Golob Jonathan L, Margolis Elisa, Hoffman Noah G, Fredricks David N
Vaccine and Infectious Disease Division, Fred Hutch, 1100 Eastlake Ave E, E4-100, Seattle, WA, 98109, USA.
Division of Allergy and Infectious Diseases, University of Washington, Seattle, WA, USA.
BMC Bioinformatics. 2017 May 30;18(1):283. doi: 10.1186/s12859-017-1690-0.
Microbiome studies commonly use 16S rRNA gene amplicon sequencing to characterize microbial communities. Errors introduced at multiple steps in this process can affect the interpretation of the data. Here we evaluate the accuracy of operational taxonomic unit (OTU) generation, taxonomic classification, alpha- and beta-diversity measures for different settings in QIIME, MOTHUR and a pplacer-based classification pipeline, using a novel software package: DECARD.

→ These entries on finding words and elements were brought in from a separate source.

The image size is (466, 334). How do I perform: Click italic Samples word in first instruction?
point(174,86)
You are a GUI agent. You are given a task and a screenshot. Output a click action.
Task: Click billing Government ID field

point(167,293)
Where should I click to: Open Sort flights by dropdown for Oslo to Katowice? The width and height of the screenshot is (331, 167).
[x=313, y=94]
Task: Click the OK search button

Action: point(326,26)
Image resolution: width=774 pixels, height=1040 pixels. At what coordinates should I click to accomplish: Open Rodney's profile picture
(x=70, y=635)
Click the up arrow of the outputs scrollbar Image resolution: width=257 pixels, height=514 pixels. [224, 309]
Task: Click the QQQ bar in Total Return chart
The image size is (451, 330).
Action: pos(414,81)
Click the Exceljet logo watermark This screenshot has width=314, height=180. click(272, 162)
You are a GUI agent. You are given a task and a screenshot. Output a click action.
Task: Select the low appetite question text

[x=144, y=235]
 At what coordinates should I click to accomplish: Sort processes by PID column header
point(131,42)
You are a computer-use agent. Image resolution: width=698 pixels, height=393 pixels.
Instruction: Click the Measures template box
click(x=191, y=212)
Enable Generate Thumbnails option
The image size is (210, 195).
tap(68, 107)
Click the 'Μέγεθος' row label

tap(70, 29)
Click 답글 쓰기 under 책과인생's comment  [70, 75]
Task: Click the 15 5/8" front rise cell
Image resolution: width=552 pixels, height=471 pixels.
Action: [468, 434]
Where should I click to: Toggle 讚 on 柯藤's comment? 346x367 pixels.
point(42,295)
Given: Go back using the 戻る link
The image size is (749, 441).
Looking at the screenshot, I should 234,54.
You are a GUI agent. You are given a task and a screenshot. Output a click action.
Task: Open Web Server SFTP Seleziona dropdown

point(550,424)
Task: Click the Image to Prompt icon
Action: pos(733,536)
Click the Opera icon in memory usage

In-silico we generated 100 synthetic bacterial communities approximating human stool microbiomes to be used as a gold-standard for evaluating the colligative performance of microbiome analysis software. Our synthetic data closely matched the composition and complexity of actual healthy human stool microbiomes. Genus-level taxonomic classification was correctly done for only 50.4-74.8% of the source organisms. Miscall rates varied from 11.9 to 23.5%. Species-level classification was less successful, (6.9-18.9% correct); miscall rates were comparable to those of genus-level targets (12.5-26.2%). The degree of miscall varied by clade of organism, pipeline and specific settings used. OTU generation accuracy varied by strategy (closed, de novo or subsampling), reference database, algorithm and software implementation. Shannon diversity estimation accuracy correlated generally with OTU-generation accuracy. Beta-diversity estimates with Double Principle Coordinate Analysis (DPCoA) were more robust against errors introduced in processing than Weighted UniFrac. The settings suggested in the tutorials were among the worst performing in all outcomes tested.
Even when using the same classification pipeline, the specific OTU-generation strategy, reference database and downstream analysis methods selection can have a dramatic effect on the accuracy of taxonomic classification, and alpha- and beta-diversity estimation. Even minor changes in settings adversely affected the accuracy of the results, bringing them far from the best-observed result. Thus, specific details of how a pipeline is used (including OTU generation strategy, reference sets, clustering algorithm and specific software implementation) should be specified in the methods section of all microbiome studies. Researchers should evaluate their chosen pipeline and settings to confirm it can adequately answer the research question rather than assuming the tutorial or standard-operating-procedure settings will be adequate or optimal.
微生物组研究通常使用16S rRNA基因扩增子测序来表征微生物群落。此过程中多个步骤引入的错误会影响数据的解释。在这里,我们使用一个新的软件包:DECARD,评估了QIIME、MOTHUR和基于pplacer的分类流程中不同设置下的操作分类单元(OTU)生成、分类学分类、α-和β-多样性测量的准确性。
在计算机模拟中,我们生成了100个近似人类粪便微生物组的合成细菌群落,用作评估微生物组分析软件综合性能的金标准。我们的合成数据与实际健康人类粪便微生物组的组成和复杂性密切匹配。属水平的分类学分类仅对50.4 - 74.8%的源生物体正确完成。错误调用率在11.9%至23.5%之间变化。种水平的分类不太成功(正确的为6.9 - 18.9%);错误调用率与属水平目标的相当(12.5 - 26.2%)。错误调用的程度因生物体的进化枝、流程和使用的特定设置而异。OTU生成准确性因策略(封闭、从头或抽样)、参考数据库、算法和软件实现而异。香农多样性估计准确性通常与OTU生成准确性相关。与加权UniFrac相比,双主坐标分析(DPCoA)的β-多样性估计对处理过程中引入的错误更具鲁棒性。教程中建议的设置在所有测试结果中表现最差。
即使使用相同的分类流程,特定的OTU生成策略、参考数据库和下游分析方法的选择也会对分类学分类以及α-和β-多样性估计的准确性产生显著影响。即使设置中的微小变化也会对结果的准确性产生不利影响,使其远离最佳观察结果。因此,所有微生物组研究的方法部分应详细说明流程的使用方式(包括OTU生成策略、参考集、聚类算法和特定软件实现)。研究人员应评估他们选择的流程和设置,以确认其能够充分回答研究问题,而不是假定教程或标准操作程序设置就足够或最优。